# TASK GOAL
Restate all the entries exactly as they appear, apart from the pictures.

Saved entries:
============================================================

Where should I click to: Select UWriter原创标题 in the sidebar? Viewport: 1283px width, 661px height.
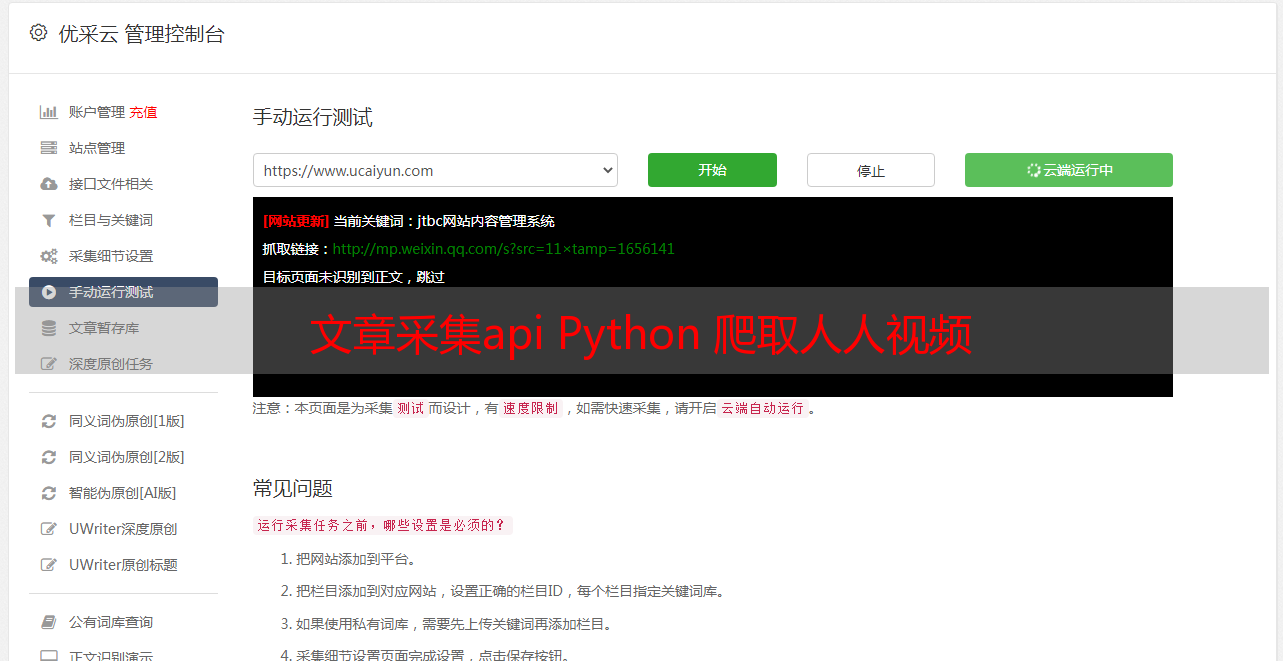pyautogui.click(x=123, y=565)
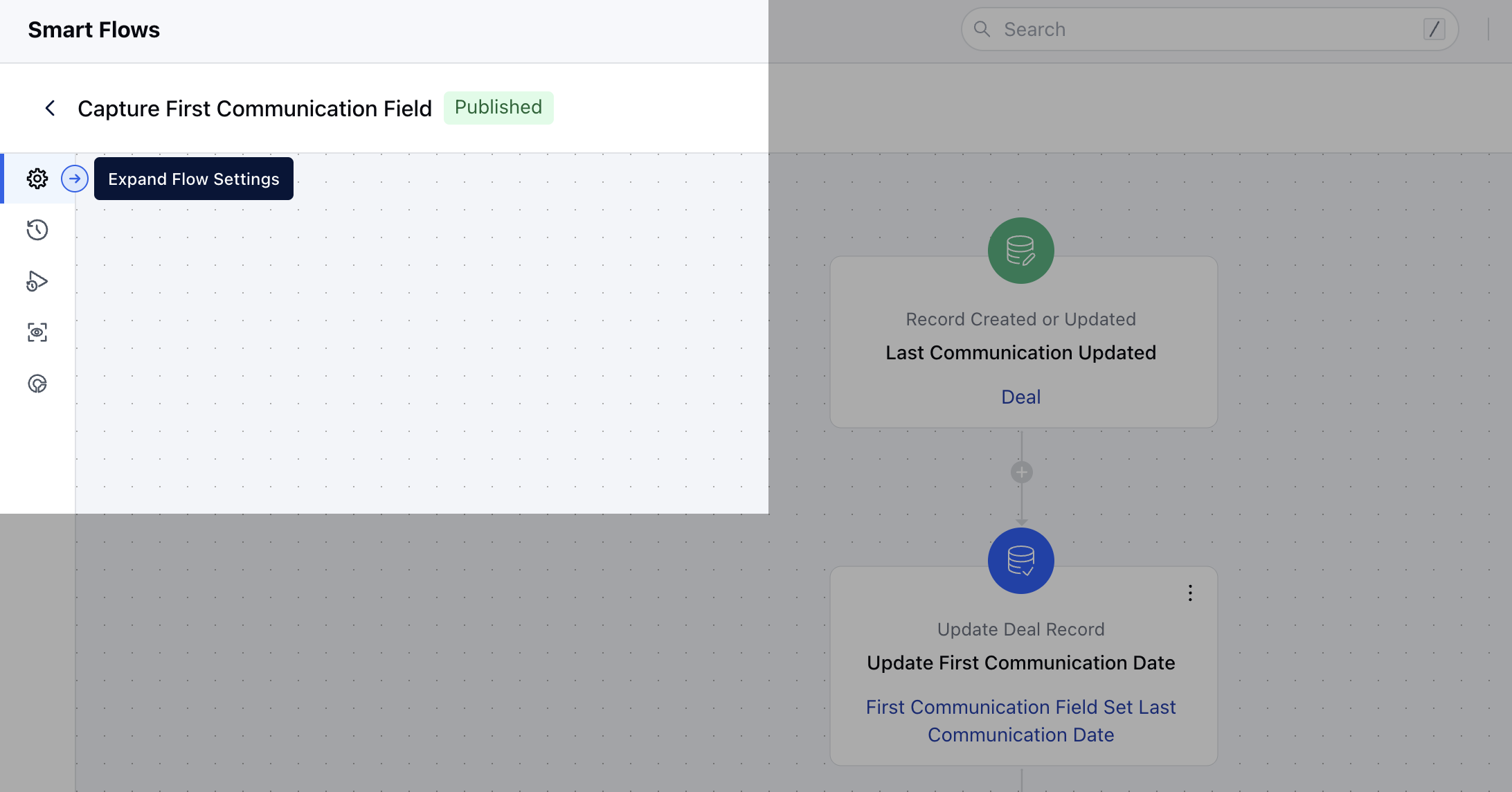Navigate back with the left chevron arrow
1512x792 pixels.
coord(50,108)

============================================================

# RESULT
Where should I click to: Select UWriter原创标题 in the sidebar? Viewport: 1283px width, 661px height.
pyautogui.click(x=123, y=565)
Navigate back with the left chevron arrow
1512x792 pixels.
coord(50,108)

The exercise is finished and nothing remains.